Four titles were up for grabs as the European Championships came to the Czech Republic for the first time since 1999.

Javier Fernandez wrote himself into the history books once more as he claimed his fifth straight European crown in Ostrava. He became the first skater to do so since Ondrej Nepela achieved that feat in 1973. The Spaniard had laid down his first clean short programme of the season to announce his intentions. In the end, there was no catching him in the free skating either, despite a nasty fall on a quadruple Salchow midway through his Elvis Presley themed routine.

“It was definitely not the best free skate of the season,” Fernandez said. “It is hard to chase your season bests and records all the time even if we want it. ”

Maxim Kovtun was a distant second place, although the Russian skated well in both segments of the event and earned a set of new personal bests. His fellow countryman Mikhail Kolyada won his first ISU championship medal for his third place.

There was only ever going to be one winner of the ladies competition. Evgenia Medvedeva proved that she has nerves of steel as she was flawless in both the short and free. Even adding in an unnecessary and uncounted triple toe loop at the end of her free skate could not prevent her from topping Yuna Kim’s record score from the 2010 Vancouver Olympics. It was the World champion’s second consecutive European title.

“I did not beat the record in my short programme, so I definitely wanted to do it in the free programme,” Medvedeva said. “I was in a good mood today, everything felt fantastic – ice, audience, skating. I just realised how much I like this competition, and wanted to enjoy to the fullest.”

For the fourth year in a row, both gold and silver went to Russia. Anna Pogorilaya was able to upgrade her previous two European bronzes, despite minor errors that ranked her third in the free. Carolina Kostner prevented a Russian sweep and picked up her tenth European medal, 11 years after her first.

There were new European champions in the pairs event. Evgenia Tarasova and Vladimir Morozov struck gold with two solid programmes that enabled them to win their first European title. It was the sixth successive victory for Russian pairs.

” Gold at the Europeans means a lot to us, we have worked a lot to win it,” Tarasova said. “We believe that our main victories and gold medals are still to come, this motivates us to grow.”

After an injury had kept them out of competition since November, Aliona Savchenko and Bruno Massot picked up silver again this year.

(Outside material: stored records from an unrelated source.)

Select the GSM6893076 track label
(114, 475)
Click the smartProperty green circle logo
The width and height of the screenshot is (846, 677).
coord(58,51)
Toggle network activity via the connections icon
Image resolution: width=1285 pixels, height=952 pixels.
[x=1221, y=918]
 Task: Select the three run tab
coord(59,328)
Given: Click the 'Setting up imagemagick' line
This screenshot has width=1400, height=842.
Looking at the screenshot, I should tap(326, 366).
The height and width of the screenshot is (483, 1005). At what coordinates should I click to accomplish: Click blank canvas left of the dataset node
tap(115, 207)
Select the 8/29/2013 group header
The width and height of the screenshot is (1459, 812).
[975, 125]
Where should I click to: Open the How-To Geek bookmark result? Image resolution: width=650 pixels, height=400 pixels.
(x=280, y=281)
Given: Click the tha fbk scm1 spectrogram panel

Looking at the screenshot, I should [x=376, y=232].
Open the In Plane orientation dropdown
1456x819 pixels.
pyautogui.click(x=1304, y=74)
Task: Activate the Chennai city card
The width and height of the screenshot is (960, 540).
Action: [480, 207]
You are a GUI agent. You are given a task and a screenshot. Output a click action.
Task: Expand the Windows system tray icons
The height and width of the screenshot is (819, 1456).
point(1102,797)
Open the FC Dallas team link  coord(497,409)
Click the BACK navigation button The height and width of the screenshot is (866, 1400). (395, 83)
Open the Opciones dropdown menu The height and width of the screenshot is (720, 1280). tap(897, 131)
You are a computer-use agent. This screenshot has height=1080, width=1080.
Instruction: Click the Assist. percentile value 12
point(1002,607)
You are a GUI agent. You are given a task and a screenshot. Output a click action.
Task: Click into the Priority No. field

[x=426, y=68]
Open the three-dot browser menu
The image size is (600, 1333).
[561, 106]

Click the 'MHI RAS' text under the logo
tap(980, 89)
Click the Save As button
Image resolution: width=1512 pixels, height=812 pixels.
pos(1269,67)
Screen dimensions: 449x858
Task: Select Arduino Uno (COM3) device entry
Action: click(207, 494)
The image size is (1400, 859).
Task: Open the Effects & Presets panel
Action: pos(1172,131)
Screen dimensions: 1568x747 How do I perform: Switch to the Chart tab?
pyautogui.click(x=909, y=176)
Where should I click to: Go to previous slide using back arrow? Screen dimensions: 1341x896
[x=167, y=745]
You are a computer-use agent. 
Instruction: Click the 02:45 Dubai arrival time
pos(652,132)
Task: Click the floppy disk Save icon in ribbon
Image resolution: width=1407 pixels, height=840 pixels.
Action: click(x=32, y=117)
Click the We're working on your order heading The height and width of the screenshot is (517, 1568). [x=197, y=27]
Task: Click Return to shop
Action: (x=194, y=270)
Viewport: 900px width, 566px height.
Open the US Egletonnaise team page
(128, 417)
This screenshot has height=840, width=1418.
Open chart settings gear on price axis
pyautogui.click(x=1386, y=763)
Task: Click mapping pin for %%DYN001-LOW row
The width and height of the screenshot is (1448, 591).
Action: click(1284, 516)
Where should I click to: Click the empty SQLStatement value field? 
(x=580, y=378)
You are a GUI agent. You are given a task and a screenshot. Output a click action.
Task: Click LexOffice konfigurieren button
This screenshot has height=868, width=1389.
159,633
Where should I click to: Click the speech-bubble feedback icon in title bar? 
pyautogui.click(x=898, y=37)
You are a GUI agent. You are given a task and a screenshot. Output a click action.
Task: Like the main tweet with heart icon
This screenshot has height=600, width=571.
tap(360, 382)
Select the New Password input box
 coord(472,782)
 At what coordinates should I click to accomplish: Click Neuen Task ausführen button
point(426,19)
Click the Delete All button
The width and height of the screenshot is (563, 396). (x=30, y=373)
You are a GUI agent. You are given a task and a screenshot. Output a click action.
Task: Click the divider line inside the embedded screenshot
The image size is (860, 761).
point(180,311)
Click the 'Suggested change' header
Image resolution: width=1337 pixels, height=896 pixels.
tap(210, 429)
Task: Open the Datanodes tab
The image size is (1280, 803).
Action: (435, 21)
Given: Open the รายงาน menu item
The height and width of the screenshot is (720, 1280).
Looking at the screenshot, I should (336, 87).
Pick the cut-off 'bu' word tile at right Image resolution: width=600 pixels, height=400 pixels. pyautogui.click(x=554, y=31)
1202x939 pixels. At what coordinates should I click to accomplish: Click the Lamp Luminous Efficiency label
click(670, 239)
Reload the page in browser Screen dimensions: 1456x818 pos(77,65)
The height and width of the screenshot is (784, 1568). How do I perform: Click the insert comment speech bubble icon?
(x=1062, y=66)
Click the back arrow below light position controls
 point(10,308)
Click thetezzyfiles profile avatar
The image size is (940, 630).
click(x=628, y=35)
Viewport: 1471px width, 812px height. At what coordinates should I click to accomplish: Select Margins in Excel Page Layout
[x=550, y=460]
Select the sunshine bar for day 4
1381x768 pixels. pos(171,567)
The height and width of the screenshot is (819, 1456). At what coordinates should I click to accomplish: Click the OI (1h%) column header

They will take some encouragement from the fact that they won the free, even with two easier throws than they would normally include. There was delight for Vanessa James and Morgan Cipres who, after finishing fourth twice previously at Europeans, bagged bronze. It was the first European medal for a French pair since 2003.

Gabriella Papadakis and Guillaume Cizeron cemented their status as European leaders in ice dance with a third title in a row. The two-time World champions had found themselves in third after the short dance, but easily won the free dance two days later. They became the first team since Tatiana Navka and Roman Kostomarov in 2006 to win three consecutive European golds.

“We had nothing to lose,” Cizeron said. “You have to deal with each position you’re in in a different way. We are learning that in our career. It is not easy and we’re very happy to have been able to overcome the difficulties and to give a programme with so much emotion today.”

The event was not without its controversy. Anna Cappellini and Luca Lanotte had originally finished first in the short. However, following a review by the technical officials, the Italians were deemed to have performed an additional illegal element and were docked a point. It did not seem to faze the 2014 World and European champions, who still set personal bests for their short and total scores, and they won silver for the third year in a row.

Ekaterina Bobrova and Dmitri Soloviev had been in pole position after the short, due to the penalty applied to Cappellini/Lanotte. In the end, they missed out on second place by 0.08 points and had to be content with a second straight bronze.